The eAssist version is similar to a hybrid and should get up to 35 mpg on the highway.
Gas mileage won't be the first reason the Impala ends up on anyone's shopping list, and the V-6 versions are set to earn EPA ratings a few miles per gallon lower than some other big four-doors.
The EPA has published the Impala's gas-mileage ratings, with the base vehicle coming in at 25 mpg (21 mpg city, 31 mpg highway) and the more powerful V-6 at 21 mpg combined (18 mpg city, 28 mpg highway).
The combined 21-mpg rating for the V-6 falls below the Toyota Avalon's 25 mpg, the V-6 Taurus' 23 mpg combined, and the 23-mpg figure posted by the Hyundai Azera and the Dodge Charger with its new eight-speed automatic.

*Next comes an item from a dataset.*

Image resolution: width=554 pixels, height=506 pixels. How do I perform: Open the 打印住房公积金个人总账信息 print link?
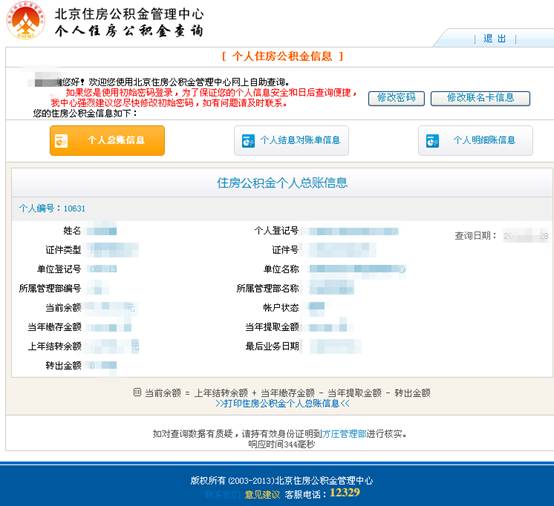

In our first-drive test loop set up by Chevy, the V-6 Impala's indicated economy checked in at 20.3 mpg, tallied after lots of canyon runs and a few stretches of 75-mph interstate.
Four-cylinder versions brighten the picture. We logged 25.1 mpg--right on the nose--for the base 2.5-liter four-cylinder Impala, albeit over a short 20-minute drive covering about 12 miles.
At the top of the fuel-economy list is the Impala Eco, fitted with GM's mild-hybrid eAssist system. The addition of special aero add-ons--dams, spats, and active grille shutters that smooth the nose for better efficiency--lets the Impala Eco equal the 29-mpg combined figure of the Buick Lacrosse that uses the same system. That's better than the 26 mpg of the turbocharged EcoBoost Ford Taurus--but well off the 40-mpg mark set by the Toyota Avalon Hybrid.
Other full-size sedans earn better EPA figures than the new Impala.